Winning the Indianapolis 500 is a career-defining moment. It's a chance for a driver to go down in racing history alongside some of the all-time greats while also potentially boosting his or her career to new heights. The race carries that much weight.
Most of the focus heading into the race has been on pole-sitter Ed Carpenter and former champions like Dario Franchitti and Helio Castroneves. At the same time, it's important not to lose focus on the long shots capable of stealing the spotlight.
With that in mind, let's examine some contenders who aren't getting much respect from the oddsmakers, but who could very well win the season's biggest race. All odds are courtesy of Bovada. For a complete look at the starting grid, visit the race's official site.
Takuma Sato (20-1)
Sato, who currently leads the IndyCar Series in points, isn't generating more attention for two reasons. Most importantly, he's starting from deep in the pack (18th). He's also struggled in this race, finishing no better than 17th in three prior starts.
Even though he wasn't able to contend in those prior appearances, Sato still gained valuable experience. That will come in handy this time around when he should be a much bigger threat. Learning how to handle Indianapolis Motor Speedway is often an overlooked factor.
That said, the main reason Sato can't be forgotten is how well he's been running recently. He's coming off a second-place showing in Sao Paulo after winning the Grand Prix of Long Beach. No driver enters the race with more momentum.
J.R. Hildebrand (25-1)
Two years ago, Hildebrand had an Indianapolis 500 victory within his grasp and let it slip away on the final turn. The aforementioned experience factor played a key role, as he struck the wall and couldn't recover to save the race.

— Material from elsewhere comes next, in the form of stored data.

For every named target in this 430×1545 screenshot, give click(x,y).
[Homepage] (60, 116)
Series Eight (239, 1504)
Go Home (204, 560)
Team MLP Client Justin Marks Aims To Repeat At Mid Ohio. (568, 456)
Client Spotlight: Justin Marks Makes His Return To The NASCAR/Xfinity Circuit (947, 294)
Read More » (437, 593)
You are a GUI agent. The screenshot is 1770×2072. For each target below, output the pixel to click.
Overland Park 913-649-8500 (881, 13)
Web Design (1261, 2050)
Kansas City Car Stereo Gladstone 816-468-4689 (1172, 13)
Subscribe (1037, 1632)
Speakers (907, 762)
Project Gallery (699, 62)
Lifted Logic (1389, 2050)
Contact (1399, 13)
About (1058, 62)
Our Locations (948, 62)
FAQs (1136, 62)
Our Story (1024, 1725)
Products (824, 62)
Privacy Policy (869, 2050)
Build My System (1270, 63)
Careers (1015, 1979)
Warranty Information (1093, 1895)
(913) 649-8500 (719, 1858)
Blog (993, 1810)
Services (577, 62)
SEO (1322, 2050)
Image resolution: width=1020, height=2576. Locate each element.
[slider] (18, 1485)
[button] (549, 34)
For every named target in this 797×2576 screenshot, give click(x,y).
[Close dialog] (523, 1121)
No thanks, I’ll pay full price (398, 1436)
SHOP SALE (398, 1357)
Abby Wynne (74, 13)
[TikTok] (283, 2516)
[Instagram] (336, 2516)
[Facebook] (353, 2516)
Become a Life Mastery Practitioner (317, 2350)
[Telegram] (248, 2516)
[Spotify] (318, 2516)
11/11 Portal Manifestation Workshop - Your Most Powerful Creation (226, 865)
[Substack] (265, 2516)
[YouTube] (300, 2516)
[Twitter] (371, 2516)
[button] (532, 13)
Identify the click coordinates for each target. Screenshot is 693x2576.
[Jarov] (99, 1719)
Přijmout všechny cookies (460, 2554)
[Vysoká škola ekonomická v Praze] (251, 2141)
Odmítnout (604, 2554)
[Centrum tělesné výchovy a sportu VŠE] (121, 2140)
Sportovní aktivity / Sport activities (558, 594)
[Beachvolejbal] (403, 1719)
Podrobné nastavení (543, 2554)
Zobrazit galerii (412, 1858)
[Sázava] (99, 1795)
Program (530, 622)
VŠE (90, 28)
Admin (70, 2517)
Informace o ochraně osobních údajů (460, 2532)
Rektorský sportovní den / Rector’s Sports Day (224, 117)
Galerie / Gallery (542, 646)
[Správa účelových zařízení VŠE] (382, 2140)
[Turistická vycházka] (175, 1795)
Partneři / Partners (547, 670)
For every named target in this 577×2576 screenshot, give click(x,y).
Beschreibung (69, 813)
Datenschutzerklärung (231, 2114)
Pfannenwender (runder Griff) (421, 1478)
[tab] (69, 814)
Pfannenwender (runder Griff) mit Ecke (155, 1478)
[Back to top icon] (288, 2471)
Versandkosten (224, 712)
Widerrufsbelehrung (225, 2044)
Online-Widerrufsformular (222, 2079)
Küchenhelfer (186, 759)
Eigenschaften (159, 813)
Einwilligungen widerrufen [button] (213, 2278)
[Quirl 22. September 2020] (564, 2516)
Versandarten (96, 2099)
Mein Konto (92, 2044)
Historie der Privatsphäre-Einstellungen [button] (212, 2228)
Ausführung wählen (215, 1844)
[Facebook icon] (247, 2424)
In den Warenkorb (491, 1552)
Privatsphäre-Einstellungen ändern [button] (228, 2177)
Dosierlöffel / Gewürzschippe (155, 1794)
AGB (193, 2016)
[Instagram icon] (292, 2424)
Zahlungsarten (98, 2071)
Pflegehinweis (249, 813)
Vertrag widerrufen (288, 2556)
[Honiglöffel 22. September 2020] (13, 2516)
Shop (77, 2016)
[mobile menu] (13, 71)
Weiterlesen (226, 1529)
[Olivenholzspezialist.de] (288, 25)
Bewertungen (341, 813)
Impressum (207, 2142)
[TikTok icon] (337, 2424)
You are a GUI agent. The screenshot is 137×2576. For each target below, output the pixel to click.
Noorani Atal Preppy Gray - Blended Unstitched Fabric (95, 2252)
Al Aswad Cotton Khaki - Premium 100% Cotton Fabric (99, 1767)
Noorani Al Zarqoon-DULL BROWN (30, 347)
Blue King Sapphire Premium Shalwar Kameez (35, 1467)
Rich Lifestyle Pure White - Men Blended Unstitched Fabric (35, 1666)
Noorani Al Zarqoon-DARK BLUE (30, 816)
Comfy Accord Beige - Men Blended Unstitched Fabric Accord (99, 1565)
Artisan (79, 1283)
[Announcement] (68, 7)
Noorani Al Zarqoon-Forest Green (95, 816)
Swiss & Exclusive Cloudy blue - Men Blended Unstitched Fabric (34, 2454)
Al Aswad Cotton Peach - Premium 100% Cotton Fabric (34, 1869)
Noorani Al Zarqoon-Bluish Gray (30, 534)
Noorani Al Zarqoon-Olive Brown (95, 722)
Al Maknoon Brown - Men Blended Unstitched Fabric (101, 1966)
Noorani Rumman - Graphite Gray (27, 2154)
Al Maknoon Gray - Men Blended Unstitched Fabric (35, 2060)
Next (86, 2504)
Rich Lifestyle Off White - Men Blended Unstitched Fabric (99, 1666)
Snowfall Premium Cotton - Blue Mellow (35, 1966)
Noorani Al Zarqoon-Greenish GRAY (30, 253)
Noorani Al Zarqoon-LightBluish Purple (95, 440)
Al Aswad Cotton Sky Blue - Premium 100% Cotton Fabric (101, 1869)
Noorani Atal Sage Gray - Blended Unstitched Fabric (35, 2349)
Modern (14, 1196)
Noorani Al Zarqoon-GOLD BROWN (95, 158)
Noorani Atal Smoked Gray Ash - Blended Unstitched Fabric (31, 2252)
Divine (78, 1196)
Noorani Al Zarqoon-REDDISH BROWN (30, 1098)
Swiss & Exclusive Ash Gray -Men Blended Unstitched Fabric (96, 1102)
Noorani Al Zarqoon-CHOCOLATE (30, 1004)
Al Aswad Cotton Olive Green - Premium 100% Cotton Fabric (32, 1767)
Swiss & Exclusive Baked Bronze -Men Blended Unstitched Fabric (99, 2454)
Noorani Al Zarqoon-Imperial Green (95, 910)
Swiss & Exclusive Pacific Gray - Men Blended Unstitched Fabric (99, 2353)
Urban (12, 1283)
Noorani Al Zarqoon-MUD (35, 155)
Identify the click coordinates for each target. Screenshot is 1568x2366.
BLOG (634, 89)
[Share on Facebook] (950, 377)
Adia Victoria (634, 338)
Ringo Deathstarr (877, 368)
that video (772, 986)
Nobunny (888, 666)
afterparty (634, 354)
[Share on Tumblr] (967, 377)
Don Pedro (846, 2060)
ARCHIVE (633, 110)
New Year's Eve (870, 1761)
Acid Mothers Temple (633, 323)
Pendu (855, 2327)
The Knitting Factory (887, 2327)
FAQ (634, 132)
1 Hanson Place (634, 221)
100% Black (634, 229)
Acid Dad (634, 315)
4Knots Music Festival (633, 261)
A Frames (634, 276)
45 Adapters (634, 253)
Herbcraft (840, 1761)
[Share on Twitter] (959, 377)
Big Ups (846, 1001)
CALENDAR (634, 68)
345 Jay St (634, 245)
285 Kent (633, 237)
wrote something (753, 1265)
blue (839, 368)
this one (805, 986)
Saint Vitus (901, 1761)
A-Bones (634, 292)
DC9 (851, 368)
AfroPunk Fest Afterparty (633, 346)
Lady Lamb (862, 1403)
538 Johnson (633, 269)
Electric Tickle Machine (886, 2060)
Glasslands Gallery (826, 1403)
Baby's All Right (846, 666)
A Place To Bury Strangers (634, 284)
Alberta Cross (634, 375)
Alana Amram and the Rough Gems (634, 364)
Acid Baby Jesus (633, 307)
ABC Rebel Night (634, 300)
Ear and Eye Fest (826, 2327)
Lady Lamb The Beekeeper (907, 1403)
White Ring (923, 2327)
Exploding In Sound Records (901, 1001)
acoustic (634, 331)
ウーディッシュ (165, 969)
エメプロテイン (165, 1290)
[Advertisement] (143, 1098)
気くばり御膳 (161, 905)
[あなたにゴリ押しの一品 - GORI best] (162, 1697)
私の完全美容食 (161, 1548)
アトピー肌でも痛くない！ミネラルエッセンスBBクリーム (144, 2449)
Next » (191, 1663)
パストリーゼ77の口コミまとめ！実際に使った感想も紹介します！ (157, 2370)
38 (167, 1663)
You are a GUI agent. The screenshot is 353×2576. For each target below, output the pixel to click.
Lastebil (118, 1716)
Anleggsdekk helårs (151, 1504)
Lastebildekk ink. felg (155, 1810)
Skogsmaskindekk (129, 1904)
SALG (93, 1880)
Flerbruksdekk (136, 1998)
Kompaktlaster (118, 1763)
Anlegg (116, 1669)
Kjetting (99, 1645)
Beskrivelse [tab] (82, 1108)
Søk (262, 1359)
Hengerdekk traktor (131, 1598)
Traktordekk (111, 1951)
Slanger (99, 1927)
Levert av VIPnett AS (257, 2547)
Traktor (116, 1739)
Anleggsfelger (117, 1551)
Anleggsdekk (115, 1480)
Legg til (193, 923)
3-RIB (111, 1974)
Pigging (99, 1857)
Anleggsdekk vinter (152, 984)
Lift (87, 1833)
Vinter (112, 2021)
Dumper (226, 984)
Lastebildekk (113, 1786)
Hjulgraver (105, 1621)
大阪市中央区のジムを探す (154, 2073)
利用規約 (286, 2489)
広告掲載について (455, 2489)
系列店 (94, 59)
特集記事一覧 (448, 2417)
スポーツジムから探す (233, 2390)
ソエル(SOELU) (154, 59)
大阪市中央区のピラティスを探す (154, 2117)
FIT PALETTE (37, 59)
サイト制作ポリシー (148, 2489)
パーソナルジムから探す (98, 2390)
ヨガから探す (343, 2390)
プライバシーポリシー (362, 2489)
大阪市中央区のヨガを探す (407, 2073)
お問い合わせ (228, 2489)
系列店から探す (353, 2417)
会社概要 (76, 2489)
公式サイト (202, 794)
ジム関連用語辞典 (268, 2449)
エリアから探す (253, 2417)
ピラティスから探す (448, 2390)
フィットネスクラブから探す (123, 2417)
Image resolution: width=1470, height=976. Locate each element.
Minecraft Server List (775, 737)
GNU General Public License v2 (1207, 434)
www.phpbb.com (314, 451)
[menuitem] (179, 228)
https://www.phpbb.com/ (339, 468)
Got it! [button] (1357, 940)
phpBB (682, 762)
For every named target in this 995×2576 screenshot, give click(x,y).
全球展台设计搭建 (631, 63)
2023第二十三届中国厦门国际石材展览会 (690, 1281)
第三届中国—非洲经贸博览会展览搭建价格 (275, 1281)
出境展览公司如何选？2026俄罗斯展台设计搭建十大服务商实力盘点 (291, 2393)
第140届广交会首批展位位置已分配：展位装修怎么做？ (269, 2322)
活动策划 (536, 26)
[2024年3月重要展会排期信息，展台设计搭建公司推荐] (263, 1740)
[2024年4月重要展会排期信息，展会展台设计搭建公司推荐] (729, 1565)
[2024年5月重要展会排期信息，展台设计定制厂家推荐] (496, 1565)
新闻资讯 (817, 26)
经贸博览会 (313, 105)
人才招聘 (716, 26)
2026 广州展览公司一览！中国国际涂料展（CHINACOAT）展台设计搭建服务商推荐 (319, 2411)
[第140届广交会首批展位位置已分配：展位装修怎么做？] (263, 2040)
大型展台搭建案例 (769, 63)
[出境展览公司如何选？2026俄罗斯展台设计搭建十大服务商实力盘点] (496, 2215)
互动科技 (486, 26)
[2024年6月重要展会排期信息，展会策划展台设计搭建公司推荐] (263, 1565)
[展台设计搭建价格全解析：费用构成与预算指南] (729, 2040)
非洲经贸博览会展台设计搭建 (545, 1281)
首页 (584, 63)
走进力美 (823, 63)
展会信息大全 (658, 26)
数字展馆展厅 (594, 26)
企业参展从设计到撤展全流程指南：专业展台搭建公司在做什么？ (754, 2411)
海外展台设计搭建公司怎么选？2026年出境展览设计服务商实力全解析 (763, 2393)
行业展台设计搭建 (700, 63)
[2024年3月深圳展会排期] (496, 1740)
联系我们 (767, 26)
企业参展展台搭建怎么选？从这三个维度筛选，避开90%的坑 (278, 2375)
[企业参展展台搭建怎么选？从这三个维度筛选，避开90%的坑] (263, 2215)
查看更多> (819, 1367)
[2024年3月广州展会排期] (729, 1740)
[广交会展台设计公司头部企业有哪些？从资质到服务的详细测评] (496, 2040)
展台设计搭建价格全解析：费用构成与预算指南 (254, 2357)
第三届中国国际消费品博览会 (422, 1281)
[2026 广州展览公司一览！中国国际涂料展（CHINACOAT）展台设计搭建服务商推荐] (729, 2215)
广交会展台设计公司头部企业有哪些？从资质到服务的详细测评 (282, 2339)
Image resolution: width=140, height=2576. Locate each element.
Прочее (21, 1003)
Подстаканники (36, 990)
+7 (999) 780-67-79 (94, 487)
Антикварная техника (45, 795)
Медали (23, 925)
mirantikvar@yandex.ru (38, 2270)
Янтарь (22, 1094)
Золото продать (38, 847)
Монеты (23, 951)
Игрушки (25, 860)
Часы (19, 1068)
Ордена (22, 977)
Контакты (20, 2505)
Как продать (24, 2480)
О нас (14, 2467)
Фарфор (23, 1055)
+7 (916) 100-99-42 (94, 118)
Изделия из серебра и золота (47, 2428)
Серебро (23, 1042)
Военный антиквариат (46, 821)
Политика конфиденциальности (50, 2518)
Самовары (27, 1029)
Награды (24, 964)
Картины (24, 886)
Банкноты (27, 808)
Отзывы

After a disappointing performance last year, Hildebrand appears ready to make an impact once again. A very solid qualifying run will allow him to start inside the top 10. A few minor adjustments and his car will certainly be good enough to contend.
Unfortunately, that mistake in 2011 is going to stick with him until he wins the Indy 500. He needs to get redemption in order for that lowlight to fade away. It wouldn't be a surprise if the 25-year-old American got the monkey off his back on Sunday.
Graham Rahal (33-1)
Rahal had a poor qualifying run that will force him to start 26th. It may turn out to be a blessing in disguise, however, because it was made clear the car needed some adjustments to succeed. Luckily for him, 500 laps is plenty of time to make up ground.
He finished third in 2011 and hasn't finished outside of 13th over the past three years. So Rahal clearly knows how to handle the track. It simply comes down to getting the car to peak at the right time. It's a process that begins on the first lap.
The biggest obstacle for Rahal, at least early, will be avoiding any collisions. Drivers often get a little overzealous trying to make up ground right way. If he's patient, there will be chances for him to move up and get into the mix by the end.